大半の方が独学から始めると思うのですが、メンターなしで自走で全部できるような人はほんの一握りだと思うんです。私はメンターについてもらうことで効率良く短期間でエンジニアとして必要な力が身につくと考えています。
仕事が終わって疲れて家に帰って、Netflixを見たりYouTubeを見たりする時間を学習時間に充てるので、メンターがついても簡単なことではないですが、逆にそれをやるからこそ人と違う世界が見れるようになると思います。
実際に、これまで未経験の友人や知人の紹介で話をして欲しいという相談にいくつものってきましたが、いつも紹介するのはテックアカデミーの「PHP/Laravelコース」です(笑)

ーーお薦めいただきありがとうございます!ここ数ヶ月でChatGPTの普及が加速していますが、今エンジニアになることに対してどのようにお考えですか?

よくAIが出てきたことでエンジニアの仕事がなくなるのではないか?という話がありますよね。
ただエンジニアに仕事を依頼するというのはその先に人がいるからで、全く顔が見えない人やAIに月100万円の仕事をお願いするということは到底ないと思います。
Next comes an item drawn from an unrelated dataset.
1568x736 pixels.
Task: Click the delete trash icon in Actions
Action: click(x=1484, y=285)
私がフリーランスのときもクライアントの人と顔を合わせて、「私は御社のプロダクトをこういう風に一緒にやっていきたいんです」と直接お話して仕事を請けるケースが多かったので、信頼があっての仕事だと思います。ChatGPTでコードを生成できるからAIに依頼するというよりも、その人と仕事ができるからといった人間力がまだまだ重要なのではないかと考えます。

業務効率化や何らかの課題解決のためにエンジニアがシステムを作ることが多いと思うのですが、根本的な課題解決のためにはユーザーや現場からヒアリングをする技術も大事になってくると思います。つまり結局は人とのコミュニケーションの中でアウトプットを出していくという作業になるので、ChatGPTで全てのエンジニアの仕事は成り代わらないと思うんです。
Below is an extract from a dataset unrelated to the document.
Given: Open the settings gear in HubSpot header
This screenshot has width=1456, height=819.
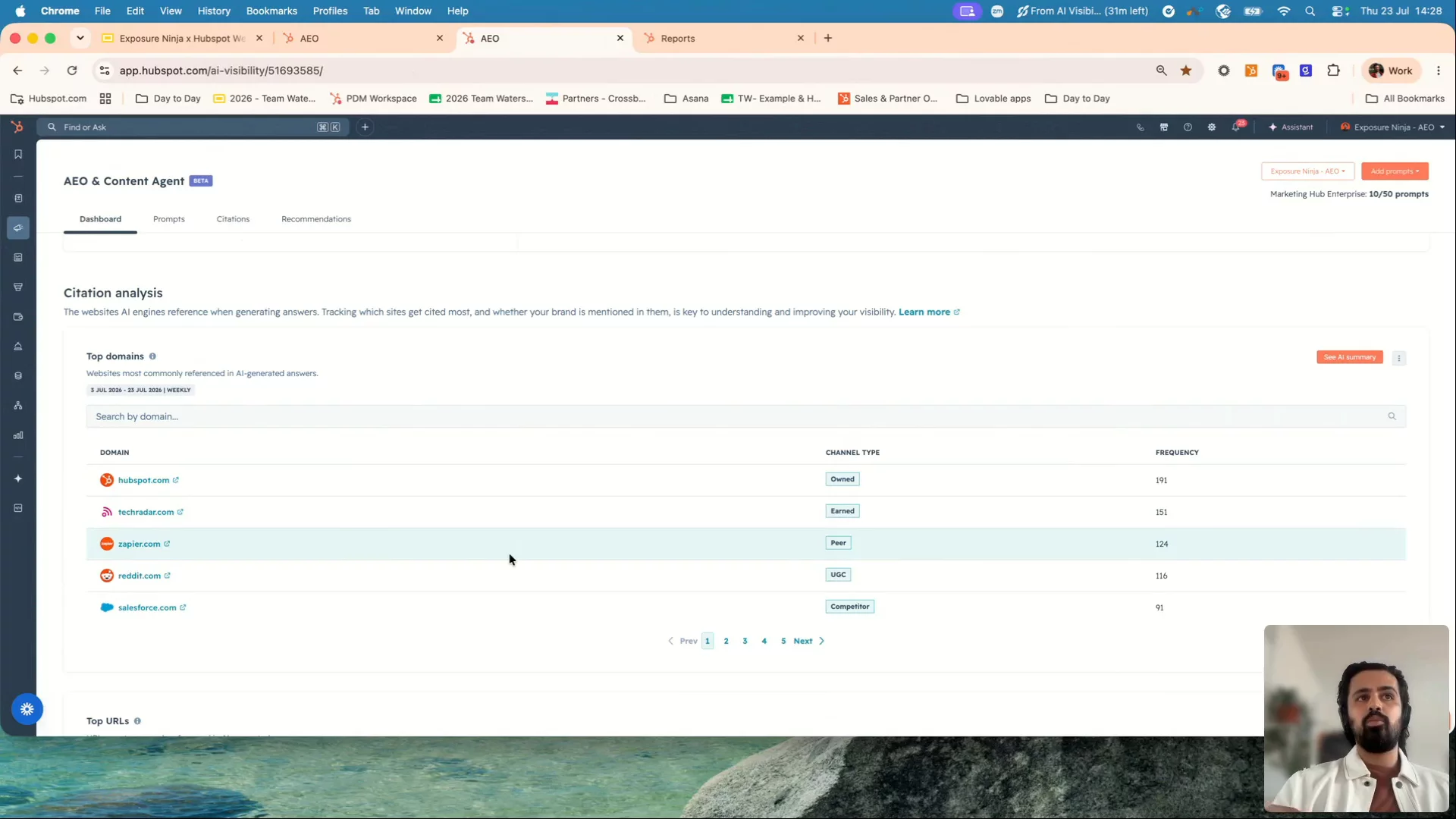Looking at the screenshot, I should [1212, 127].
一方で、ChatGPTが登場したことによって更にプログラミングは勉強しやすくなりましたね。ChatGPTにアニメーションの実装のコードを吐き出してもらうといったレベルの使い方は現実的にありえると思います。

ーー最後にこれからエンジニアを目指そうか考えている方にメッセージをお願いいたします。
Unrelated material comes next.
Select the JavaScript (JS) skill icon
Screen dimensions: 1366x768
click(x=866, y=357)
経営者が終わったらエンジニアをまたやりたいと思えるくらい、エンジニアの仕事はとても面白いです。特に自分が書いたコードや作ったサービス、システムが世の中に貢献し、「誰かのためになっている」と実感できたとき、大きな達成感を感じます。身の回りの何でもいいんですよ。例えば雨の中で車が呼べないとか。サービスが思いついたら雨に濡れる人の数が減るわけで。そういった誰かを助けるというのがコードを書くことによってできるようになる。ボランティアでもそうですね。例えば土砂災害のときにスコップで土砂をはけさせられる量って人間だと限りがありますよね。コードを書くことでそれが世界に波及する可能性がある。ムーブメント化する数でいうと、自分がひとつのスコップで掘った時よりも大きい仕組みを世の中に広げるチャンスがあるという点は、エンジニアの仕事の魅力です。